2-years Clinical Outcome of Direct Pulp Capping With Resin-based Materials

Objectives: To evaluate the influence of three adhesive resin-based materials in the clinical outcome of direct pulp capping. The null hypothesis is that different resin-based materials do not influence the outcome of teeth with pulp exposion.
Methods: Sixty patients with one asymptomatic primary carious lesion which showed pulp exposure during cavity cleaning were selected and included for this in-vivo study. Direct pulp capping was randomly performed with three different materials (n=20): (G1) self-etch adhesive system (ProtectBond, Kuraray), (G2) glass-ionomer cement (Fuji IX, GC) and (G3) a light-cured MTA-like material (TheraCal, Bisco) were applied on exposed pulp according to the manufacturer’s instructions.

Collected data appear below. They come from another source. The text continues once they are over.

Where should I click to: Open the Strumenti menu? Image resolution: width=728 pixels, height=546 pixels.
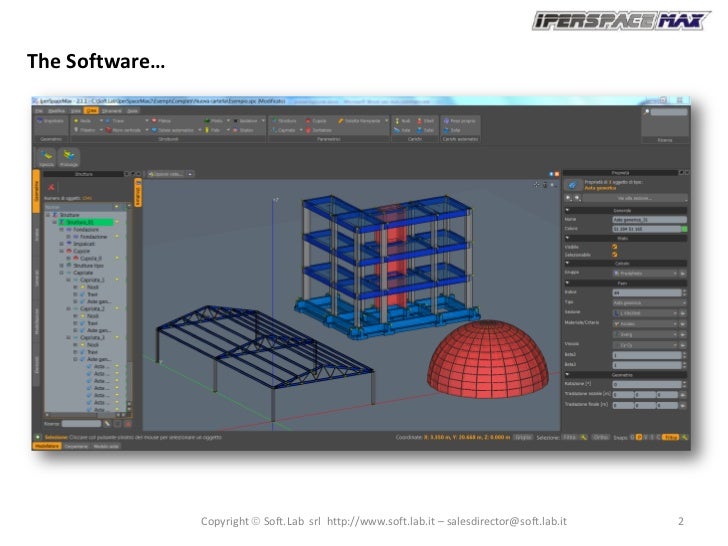pos(112,110)
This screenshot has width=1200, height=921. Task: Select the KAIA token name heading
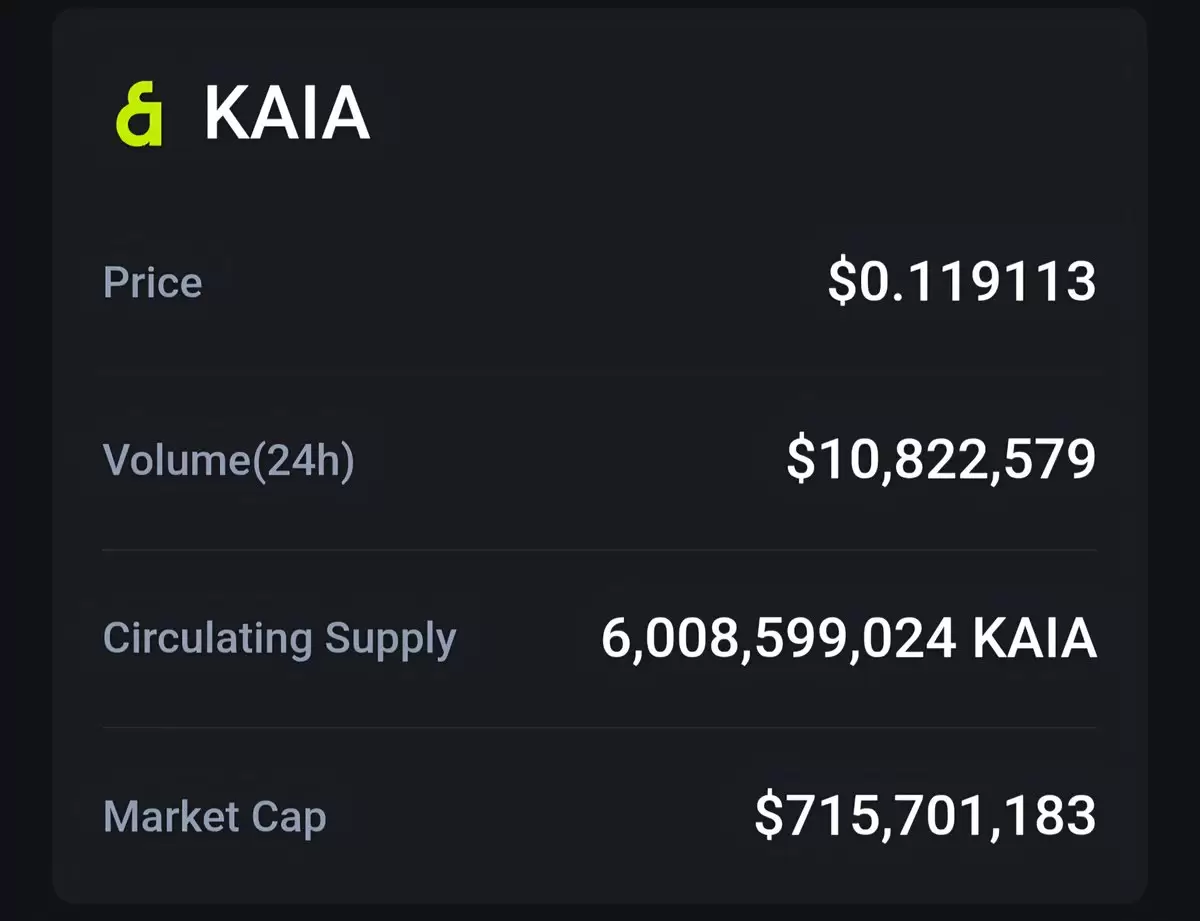[x=287, y=114]
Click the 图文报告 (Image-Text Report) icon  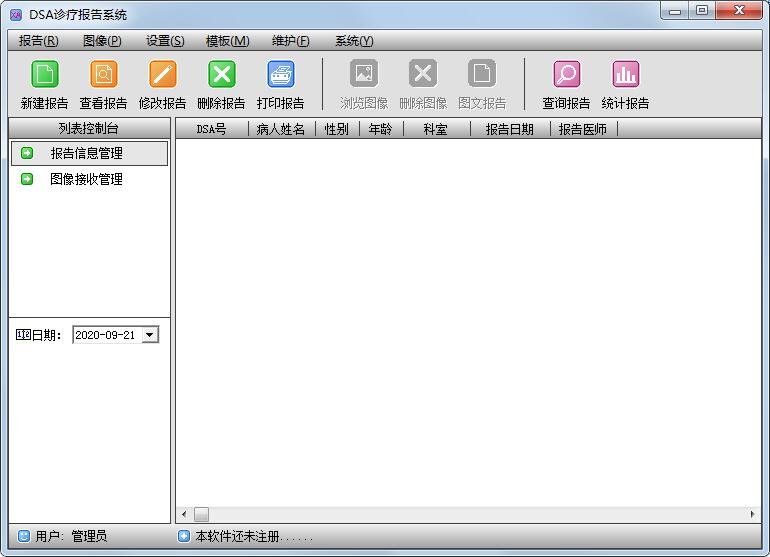[482, 75]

Direct restoration with a nanohybrid resin composite (Venus Diamond, Heraeus Kultzer) was then performed. Patients were recalled at one week, six months, one and two years follow-up. All the datas collected were statistically analyzed with a χ² test (p<0,01).
Results: After 2-years of clinical function, in Group 1 teeth were vital at 83,3%, in Group 2 at 66,6% and in Group 3 at 93,3%. The result of the test (χ² =10,3) is in the area of null hypothesis refusal (χ² =9,21), so it is possible to refuse null hypothesis and confirm a significant statistical difference between materials and necrosis.
Conclusions: The use of a light-cured MTA-like material (TheraCal, Bisco) seems to significantly influence the clinical outcome of teeth with pulp exposure. Further follow-up controls and an increased number of patients are necessary to confirm the results of this in-vivo study.